さらに、第一断熱材支持部11のX方向長さは、図3に示されるように、第一当接部14A及び第二当接部14Bを合わせたX方向長さと同じとされている。第一断熱材支持部11のY方向幅は、第一断熱材支持部11のX方向長さよりも狭くされている。したがって、第一断熱材支持部11は、平面視にてX方向に長さを有する長方形状とされている。そして、第二断熱材支持部12は、上面に断熱材の一部(例えば、隅部)が載せられて、当該断熱材を支持する。断熱材は、例えば、平面視にて、Y方向に複数配置された根太92の間に配置される。

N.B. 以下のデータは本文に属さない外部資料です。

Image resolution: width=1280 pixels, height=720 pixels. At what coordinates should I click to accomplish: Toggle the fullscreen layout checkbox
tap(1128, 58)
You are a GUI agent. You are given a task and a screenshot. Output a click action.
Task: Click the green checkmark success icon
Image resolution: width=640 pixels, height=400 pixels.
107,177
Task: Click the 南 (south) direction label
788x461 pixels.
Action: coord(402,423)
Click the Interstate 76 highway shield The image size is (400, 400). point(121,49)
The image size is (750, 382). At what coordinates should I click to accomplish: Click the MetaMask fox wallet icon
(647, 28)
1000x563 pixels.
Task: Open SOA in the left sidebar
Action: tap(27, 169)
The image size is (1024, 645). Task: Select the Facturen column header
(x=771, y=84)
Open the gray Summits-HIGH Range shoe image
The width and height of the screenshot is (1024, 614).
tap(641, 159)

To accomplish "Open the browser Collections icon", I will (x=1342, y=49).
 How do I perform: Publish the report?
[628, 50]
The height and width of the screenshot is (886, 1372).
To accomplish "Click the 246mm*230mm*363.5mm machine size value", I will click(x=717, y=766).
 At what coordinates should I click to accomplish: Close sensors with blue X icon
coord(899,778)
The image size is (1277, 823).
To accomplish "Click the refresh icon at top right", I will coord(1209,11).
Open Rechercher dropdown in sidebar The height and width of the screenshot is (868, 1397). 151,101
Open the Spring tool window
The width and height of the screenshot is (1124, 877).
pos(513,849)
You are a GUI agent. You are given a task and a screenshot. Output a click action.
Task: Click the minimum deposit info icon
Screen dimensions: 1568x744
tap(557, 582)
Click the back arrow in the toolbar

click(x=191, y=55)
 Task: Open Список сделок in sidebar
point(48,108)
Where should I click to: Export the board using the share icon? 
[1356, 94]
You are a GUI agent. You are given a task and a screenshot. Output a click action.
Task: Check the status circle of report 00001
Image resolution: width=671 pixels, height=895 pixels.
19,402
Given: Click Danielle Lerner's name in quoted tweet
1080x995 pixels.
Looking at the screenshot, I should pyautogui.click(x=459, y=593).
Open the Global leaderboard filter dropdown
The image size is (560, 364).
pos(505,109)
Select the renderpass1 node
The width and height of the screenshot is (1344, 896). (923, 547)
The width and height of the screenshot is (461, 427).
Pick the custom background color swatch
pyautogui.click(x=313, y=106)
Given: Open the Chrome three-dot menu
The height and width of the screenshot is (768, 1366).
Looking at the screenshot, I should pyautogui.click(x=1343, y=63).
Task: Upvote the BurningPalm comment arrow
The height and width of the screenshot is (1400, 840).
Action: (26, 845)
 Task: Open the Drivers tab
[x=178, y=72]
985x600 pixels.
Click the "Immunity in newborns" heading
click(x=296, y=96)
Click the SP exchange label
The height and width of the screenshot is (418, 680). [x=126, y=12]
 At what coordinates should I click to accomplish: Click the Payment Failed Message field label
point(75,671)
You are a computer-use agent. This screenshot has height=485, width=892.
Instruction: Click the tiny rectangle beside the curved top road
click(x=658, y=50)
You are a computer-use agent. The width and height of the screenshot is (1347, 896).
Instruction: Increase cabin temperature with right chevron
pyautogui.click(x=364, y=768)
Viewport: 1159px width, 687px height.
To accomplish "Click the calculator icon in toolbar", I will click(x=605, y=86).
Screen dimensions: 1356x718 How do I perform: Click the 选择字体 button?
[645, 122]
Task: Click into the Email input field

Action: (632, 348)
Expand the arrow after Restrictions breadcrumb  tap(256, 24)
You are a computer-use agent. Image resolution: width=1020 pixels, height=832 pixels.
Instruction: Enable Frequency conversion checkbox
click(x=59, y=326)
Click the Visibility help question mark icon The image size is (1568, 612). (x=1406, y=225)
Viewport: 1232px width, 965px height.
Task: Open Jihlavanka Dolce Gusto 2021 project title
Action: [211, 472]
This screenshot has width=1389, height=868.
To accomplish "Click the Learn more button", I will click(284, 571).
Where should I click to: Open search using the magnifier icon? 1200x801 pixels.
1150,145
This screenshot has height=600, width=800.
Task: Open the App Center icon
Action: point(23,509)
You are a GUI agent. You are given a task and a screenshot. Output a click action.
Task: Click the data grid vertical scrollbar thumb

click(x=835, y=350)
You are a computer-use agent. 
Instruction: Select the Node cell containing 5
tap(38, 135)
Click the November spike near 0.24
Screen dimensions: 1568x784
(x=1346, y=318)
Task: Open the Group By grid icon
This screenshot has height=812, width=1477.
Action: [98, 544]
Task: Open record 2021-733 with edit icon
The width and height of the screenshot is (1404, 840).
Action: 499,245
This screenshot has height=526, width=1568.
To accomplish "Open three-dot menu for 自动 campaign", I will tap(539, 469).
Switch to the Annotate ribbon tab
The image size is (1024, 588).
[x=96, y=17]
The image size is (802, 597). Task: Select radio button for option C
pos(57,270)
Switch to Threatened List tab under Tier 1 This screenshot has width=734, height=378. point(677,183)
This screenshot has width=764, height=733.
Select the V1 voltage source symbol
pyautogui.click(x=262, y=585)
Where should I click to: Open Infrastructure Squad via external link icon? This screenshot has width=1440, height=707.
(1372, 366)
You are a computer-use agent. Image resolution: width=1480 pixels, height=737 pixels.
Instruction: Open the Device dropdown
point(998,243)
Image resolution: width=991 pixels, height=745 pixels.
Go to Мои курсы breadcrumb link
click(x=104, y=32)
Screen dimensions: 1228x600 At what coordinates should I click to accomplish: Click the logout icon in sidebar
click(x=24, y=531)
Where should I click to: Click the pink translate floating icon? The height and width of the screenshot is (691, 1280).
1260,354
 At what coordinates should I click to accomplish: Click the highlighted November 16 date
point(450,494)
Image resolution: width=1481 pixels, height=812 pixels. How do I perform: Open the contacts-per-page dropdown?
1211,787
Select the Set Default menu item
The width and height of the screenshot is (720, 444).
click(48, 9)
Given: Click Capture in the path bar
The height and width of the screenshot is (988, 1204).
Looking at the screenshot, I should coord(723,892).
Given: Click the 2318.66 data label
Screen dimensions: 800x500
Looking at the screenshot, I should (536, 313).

第二断熱材支持部12は、図3に示されるように、第一当接部14A及び第二当接部14Bと一体に設けられ、第一当接部14A及び第二当接部14Bから−Y方向側へ延び出ている。すなわち、第二断熱材支持部12は、当接部14A、14Bの当接状態において、図2に示されるように、第一当接部14A及び第二当接部14Bから根太92の−Y方向側の側面(他方の側面の一例)よりも外側(−Y方向側)へ突出する。この第二断熱材支持部12は、高さ方向(Z方向)に厚みを有する板状とされている。
さらに、第二断熱材支持部12のX方向長さは、図3に示されるように、第一当接部14A及び第二当接部14Bを合わせたX方向長さと同じとされている。第二断熱材支持部12のY方向幅は、第一断熱材支持部11のY方向幅よりも若干広く、第二断熱材支持部12のX方向長さよりも狭くされている。したがって、第二断熱材支持部12は、平面視にてX方向に長さを有する長方形状とされている。そして、第二断熱材支持部12は、上面に断熱材の一部(例えば、隅部)が載せられて、当該断熱材を支持する。
被固定部16は、図2に示されるように、第一断熱材支持部11と一体に設けられており、図1に示されるように、第一当接部14Aに対する−X方向側(根太92の長手方向一方側の一例)で第一断熱材支持部11に対して起立されている。具体的には、被固定部16は、第一断熱材支持部11における−X方向端を含む−X方向側部分の−Y方向端から上方(+Z方向)へ延び出ている。したがって、被固定部16のX方向長さは、第一断熱材支持部11のX方向長さよりも短くされている。
そして、被固定部16は、図2に示されるように、根太92の+Y方向側の側面に固定される。具体的には、被固定部16に形成されたビス孔16A(図1参照)に対して通されたビスによって、根太92に固定される。なお、図2及び図3では、当該ビスによって固定される位置が、一点鎖線によって示されている。
また、被固定部16は、Y方向に厚みを有する板状とされている。さらに、被固定部16のZ方向長さは、根太92の高さ方向長さよりも短くされている。このため、当接部14A、14Bの当接状態において、被固定部16の上端が根太92の上端よりも下側(−Z方向側)に位置する。
断熱材支持具10では、図5に示されるように、根太92の長手方向(X方向)に沿って複数配設される。この場合では、各断熱材支持具10は、根太92の+Y方向側の側面に対して被固定部16が固定されており、根太92に対する断熱材支持具10の向きが同じとなっている。なお、第一断熱材支持部11と第二断熱材支持部12との根太92に対する位置が入れ替わるように、例えば、根太92における+Y方向側の側面及び−Y方向側の側面に対して交互に各断熱材支持具10を固定してもよい。
また、断熱材支持具10は、平面状で且つ平面視長方形状の金属板100(図4参照)を加工することで製造(形成)されている。金属板100としては、例えば、表面に防錆塗装を施した炭素鋼、ステンレス鋼などの合金鋼、銅ニッケル合金などの非鉄金属などの各種金属材料を用いることが可能である。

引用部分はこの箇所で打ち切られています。